§ Work item
Starting from the first line, set down the entire listing exactly.

§ Data extracts
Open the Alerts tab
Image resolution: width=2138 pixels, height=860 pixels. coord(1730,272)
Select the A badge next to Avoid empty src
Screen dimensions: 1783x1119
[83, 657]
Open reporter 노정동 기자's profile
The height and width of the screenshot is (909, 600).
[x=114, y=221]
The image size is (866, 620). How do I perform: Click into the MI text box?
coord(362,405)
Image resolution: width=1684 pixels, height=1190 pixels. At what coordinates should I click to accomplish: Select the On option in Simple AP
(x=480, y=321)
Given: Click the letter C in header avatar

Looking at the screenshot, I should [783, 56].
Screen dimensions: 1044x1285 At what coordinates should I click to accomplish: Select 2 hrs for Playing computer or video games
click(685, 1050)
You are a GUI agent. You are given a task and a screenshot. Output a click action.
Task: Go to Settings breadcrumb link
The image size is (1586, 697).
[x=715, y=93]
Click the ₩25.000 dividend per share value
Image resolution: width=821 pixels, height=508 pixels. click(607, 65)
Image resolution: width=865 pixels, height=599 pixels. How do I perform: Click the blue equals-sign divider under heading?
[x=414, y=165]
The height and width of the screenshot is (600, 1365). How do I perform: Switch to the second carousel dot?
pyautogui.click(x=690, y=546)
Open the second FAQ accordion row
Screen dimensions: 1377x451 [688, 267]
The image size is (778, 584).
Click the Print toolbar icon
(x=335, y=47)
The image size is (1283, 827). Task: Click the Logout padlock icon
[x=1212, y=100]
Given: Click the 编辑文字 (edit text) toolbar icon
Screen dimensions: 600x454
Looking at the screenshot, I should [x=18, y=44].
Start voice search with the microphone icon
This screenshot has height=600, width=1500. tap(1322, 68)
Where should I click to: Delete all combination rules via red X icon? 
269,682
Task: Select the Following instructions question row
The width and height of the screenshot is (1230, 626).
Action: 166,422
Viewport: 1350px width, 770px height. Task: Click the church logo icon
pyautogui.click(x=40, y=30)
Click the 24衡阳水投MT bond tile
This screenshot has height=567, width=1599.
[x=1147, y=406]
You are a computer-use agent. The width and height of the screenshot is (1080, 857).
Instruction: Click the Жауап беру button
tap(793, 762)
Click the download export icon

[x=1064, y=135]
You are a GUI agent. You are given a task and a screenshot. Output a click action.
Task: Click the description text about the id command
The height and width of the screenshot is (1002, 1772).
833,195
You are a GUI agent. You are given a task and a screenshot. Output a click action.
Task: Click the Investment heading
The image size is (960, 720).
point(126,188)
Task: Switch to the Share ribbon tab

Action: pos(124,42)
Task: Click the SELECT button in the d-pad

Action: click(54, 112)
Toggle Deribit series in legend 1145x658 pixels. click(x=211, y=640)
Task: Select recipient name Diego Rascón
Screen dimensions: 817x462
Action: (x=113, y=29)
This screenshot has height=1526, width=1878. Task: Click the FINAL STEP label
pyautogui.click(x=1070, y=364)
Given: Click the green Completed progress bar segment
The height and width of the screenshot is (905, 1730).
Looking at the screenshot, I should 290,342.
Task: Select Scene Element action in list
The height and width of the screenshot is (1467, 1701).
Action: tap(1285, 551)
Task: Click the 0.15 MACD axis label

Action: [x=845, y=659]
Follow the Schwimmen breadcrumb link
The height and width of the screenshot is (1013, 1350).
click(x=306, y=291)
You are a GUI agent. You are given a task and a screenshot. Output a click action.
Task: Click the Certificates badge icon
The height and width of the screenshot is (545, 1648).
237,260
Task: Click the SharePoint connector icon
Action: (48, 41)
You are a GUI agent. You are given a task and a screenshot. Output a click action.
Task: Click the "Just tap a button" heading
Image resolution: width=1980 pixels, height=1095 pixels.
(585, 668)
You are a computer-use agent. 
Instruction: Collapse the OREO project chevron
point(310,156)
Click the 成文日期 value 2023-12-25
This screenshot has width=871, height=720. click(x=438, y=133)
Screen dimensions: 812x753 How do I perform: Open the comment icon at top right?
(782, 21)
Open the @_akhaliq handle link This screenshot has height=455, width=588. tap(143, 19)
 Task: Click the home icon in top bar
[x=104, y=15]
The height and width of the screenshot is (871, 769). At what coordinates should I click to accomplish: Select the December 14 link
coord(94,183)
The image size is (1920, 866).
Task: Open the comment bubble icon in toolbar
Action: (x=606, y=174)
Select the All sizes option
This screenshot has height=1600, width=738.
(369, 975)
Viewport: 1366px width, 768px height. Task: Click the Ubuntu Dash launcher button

§ Solution
Open the Alerts tab
Image resolution: width=2138 pixels, height=860 pixels. coord(1730,272)
Select the A badge next to Avoid empty src
Screen dimensions: 1783x1119
[83, 657]
Open reporter 노정동 기자's profile
The height and width of the screenshot is (909, 600).
[x=114, y=221]
The image size is (866, 620). How do I perform: Click into the MI text box?
coord(362,405)
Image resolution: width=1684 pixels, height=1190 pixels. At what coordinates should I click to accomplish: Select the On option in Simple AP
(x=480, y=321)
Given: Click the letter C in header avatar

Looking at the screenshot, I should [783, 56].
Screen dimensions: 1044x1285 At what coordinates should I click to accomplish: Select 2 hrs for Playing computer or video games
click(685, 1050)
You are a GUI agent. You are given a task and a screenshot. Output a click action.
Task: Go to Settings breadcrumb link
The image size is (1586, 697).
[x=715, y=93]
Click the ₩25.000 dividend per share value
Image resolution: width=821 pixels, height=508 pixels. click(607, 65)
Image resolution: width=865 pixels, height=599 pixels. How do I perform: Click the blue equals-sign divider under heading?
[x=414, y=165]
The height and width of the screenshot is (600, 1365). How do I perform: Switch to the second carousel dot?
pyautogui.click(x=690, y=546)
Open the second FAQ accordion row
Screen dimensions: 1377x451 [688, 267]
The image size is (778, 584).
Click the Print toolbar icon
(x=335, y=47)
The image size is (1283, 827). Task: Click the Logout padlock icon
[x=1212, y=100]
Given: Click the 编辑文字 (edit text) toolbar icon
Screen dimensions: 600x454
Looking at the screenshot, I should [x=18, y=44].
Start voice search with the microphone icon
This screenshot has height=600, width=1500. tap(1322, 68)
Where should I click to: Delete all combination rules via red X icon? 
269,682
Task: Select the Following instructions question row
The width and height of the screenshot is (1230, 626).
Action: 166,422
Viewport: 1350px width, 770px height. Task: Click the church logo icon
pyautogui.click(x=40, y=30)
Click the 24衡阳水投MT bond tile
This screenshot has height=567, width=1599.
[x=1147, y=406]
You are a computer-use agent. The width and height of the screenshot is (1080, 857).
Instruction: Click the Жауап беру button
tap(793, 762)
Click the download export icon

[x=1064, y=135]
You are a GUI agent. You are given a task and a screenshot. Output a click action.
Task: Click the description text about the id command
The height and width of the screenshot is (1002, 1772).
833,195
You are a GUI agent. You are given a task and a screenshot. Output a click action.
Task: Click the Investment heading
The image size is (960, 720).
point(126,188)
Task: Switch to the Share ribbon tab

Action: pos(124,42)
Task: Click the SELECT button in the d-pad

Action: click(54, 112)
Toggle Deribit series in legend 1145x658 pixels. click(x=211, y=640)
Task: Select recipient name Diego Rascón
Screen dimensions: 817x462
Action: (x=113, y=29)
This screenshot has height=1526, width=1878. Task: Click the FINAL STEP label
pyautogui.click(x=1070, y=364)
Given: Click the green Completed progress bar segment
The height and width of the screenshot is (905, 1730).
Looking at the screenshot, I should 290,342.
Task: Select Scene Element action in list
The height and width of the screenshot is (1467, 1701).
Action: tap(1285, 551)
Task: Click the 0.15 MACD axis label

Action: [x=845, y=659]
Follow the Schwimmen breadcrumb link
The height and width of the screenshot is (1013, 1350).
click(x=306, y=291)
You are a GUI agent. You are given a task and a screenshot. Output a click action.
Task: Click the Certificates badge icon
The height and width of the screenshot is (545, 1648).
237,260
Task: Click the SharePoint connector icon
Action: (48, 41)
You are a GUI agent. You are given a task and a screenshot. Output a click action.
Task: Click the "Just tap a button" heading
Image resolution: width=1980 pixels, height=1095 pixels.
(585, 668)
You are a computer-use agent. 
Instruction: Collapse the OREO project chevron
point(310,156)
Click the 成文日期 value 2023-12-25
This screenshot has width=871, height=720. click(x=438, y=133)
Screen dimensions: 812x753 How do I perform: Open the comment icon at top right?
(782, 21)
Open the @_akhaliq handle link This screenshot has height=455, width=588. tap(143, 19)
 Task: Click the home icon in top bar
[x=104, y=15]
The height and width of the screenshot is (871, 769). At what coordinates should I click to accomplish: Select the December 14 link
coord(94,183)
The image size is (1920, 866).
Task: Open the comment bubble icon in toolbar
Action: (x=606, y=174)
Select the All sizes option
This screenshot has height=1600, width=738.
(369, 975)
Viewport: 1366px width, 768px height. Task: Click the Ubuntu Dash launcher button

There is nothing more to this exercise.